◆ **Stored rows**:
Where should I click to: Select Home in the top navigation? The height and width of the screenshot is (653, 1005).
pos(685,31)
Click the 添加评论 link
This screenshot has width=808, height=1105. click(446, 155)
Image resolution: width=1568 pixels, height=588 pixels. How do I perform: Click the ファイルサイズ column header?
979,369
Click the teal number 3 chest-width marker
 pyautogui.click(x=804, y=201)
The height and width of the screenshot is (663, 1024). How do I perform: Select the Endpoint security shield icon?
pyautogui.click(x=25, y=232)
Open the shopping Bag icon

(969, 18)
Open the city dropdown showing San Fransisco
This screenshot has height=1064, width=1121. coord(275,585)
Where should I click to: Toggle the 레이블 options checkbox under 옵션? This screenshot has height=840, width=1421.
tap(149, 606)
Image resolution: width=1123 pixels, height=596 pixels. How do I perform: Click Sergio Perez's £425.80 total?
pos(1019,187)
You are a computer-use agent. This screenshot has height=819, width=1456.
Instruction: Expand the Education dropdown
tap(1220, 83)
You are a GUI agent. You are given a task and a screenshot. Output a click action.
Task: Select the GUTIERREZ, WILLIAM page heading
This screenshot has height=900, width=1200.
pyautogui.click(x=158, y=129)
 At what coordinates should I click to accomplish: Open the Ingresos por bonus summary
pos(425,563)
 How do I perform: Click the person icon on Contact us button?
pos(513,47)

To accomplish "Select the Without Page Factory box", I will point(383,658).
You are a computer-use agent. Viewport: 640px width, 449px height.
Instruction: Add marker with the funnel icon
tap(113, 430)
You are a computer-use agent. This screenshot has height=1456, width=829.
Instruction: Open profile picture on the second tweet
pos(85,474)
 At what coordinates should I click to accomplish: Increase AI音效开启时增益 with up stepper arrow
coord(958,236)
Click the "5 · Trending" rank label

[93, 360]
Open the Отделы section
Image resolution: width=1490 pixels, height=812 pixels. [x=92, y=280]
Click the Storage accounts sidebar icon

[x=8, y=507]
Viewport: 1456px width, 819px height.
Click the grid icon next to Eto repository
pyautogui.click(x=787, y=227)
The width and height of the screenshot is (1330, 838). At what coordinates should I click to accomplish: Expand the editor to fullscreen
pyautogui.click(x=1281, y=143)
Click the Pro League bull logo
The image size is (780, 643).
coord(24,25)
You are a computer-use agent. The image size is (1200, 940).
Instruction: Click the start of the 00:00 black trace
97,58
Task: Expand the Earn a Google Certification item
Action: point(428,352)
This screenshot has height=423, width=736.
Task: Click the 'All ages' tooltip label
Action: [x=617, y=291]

◆ **Instructions to follow**: Reproduce all of the data above, keeping every line identical.

◆ **The reply**:
Where should I click to: Select Home in the top navigation? The height and width of the screenshot is (653, 1005).
pos(685,31)
Click the 添加评论 link
This screenshot has width=808, height=1105. click(446, 155)
Image resolution: width=1568 pixels, height=588 pixels. How do I perform: Click the ファイルサイズ column header?
979,369
Click the teal number 3 chest-width marker
 pyautogui.click(x=804, y=201)
The height and width of the screenshot is (663, 1024). How do I perform: Select the Endpoint security shield icon?
pyautogui.click(x=25, y=232)
Open the shopping Bag icon

(969, 18)
Open the city dropdown showing San Fransisco
This screenshot has height=1064, width=1121. coord(275,585)
Where should I click to: Toggle the 레이블 options checkbox under 옵션? This screenshot has height=840, width=1421.
tap(149, 606)
Image resolution: width=1123 pixels, height=596 pixels. How do I perform: Click Sergio Perez's £425.80 total?
pos(1019,187)
You are a computer-use agent. This screenshot has height=819, width=1456.
Instruction: Expand the Education dropdown
tap(1220, 83)
You are a GUI agent. You are given a task and a screenshot. Output a click action.
Task: Select the GUTIERREZ, WILLIAM page heading
This screenshot has height=900, width=1200.
pyautogui.click(x=158, y=129)
 At what coordinates should I click to accomplish: Open the Ingresos por bonus summary
pos(425,563)
 How do I perform: Click the person icon on Contact us button?
pos(513,47)

To accomplish "Select the Without Page Factory box", I will point(383,658).
You are a computer-use agent. Viewport: 640px width, 449px height.
Instruction: Add marker with the funnel icon
tap(113, 430)
You are a computer-use agent. This screenshot has height=1456, width=829.
Instruction: Open profile picture on the second tweet
pos(85,474)
 At what coordinates should I click to accomplish: Increase AI音效开启时增益 with up stepper arrow
coord(958,236)
Click the "5 · Trending" rank label

[93, 360]
Open the Отделы section
Image resolution: width=1490 pixels, height=812 pixels. [x=92, y=280]
Click the Storage accounts sidebar icon

[x=8, y=507]
Viewport: 1456px width, 819px height.
Click the grid icon next to Eto repository
pyautogui.click(x=787, y=227)
The width and height of the screenshot is (1330, 838). At what coordinates should I click to accomplish: Expand the editor to fullscreen
pyautogui.click(x=1281, y=143)
Click the Pro League bull logo
The image size is (780, 643).
coord(24,25)
You are a computer-use agent. The image size is (1200, 940).
Instruction: Click the start of the 00:00 black trace
97,58
Task: Expand the Earn a Google Certification item
Action: point(428,352)
This screenshot has height=423, width=736.
Task: Click the 'All ages' tooltip label
Action: [x=617, y=291]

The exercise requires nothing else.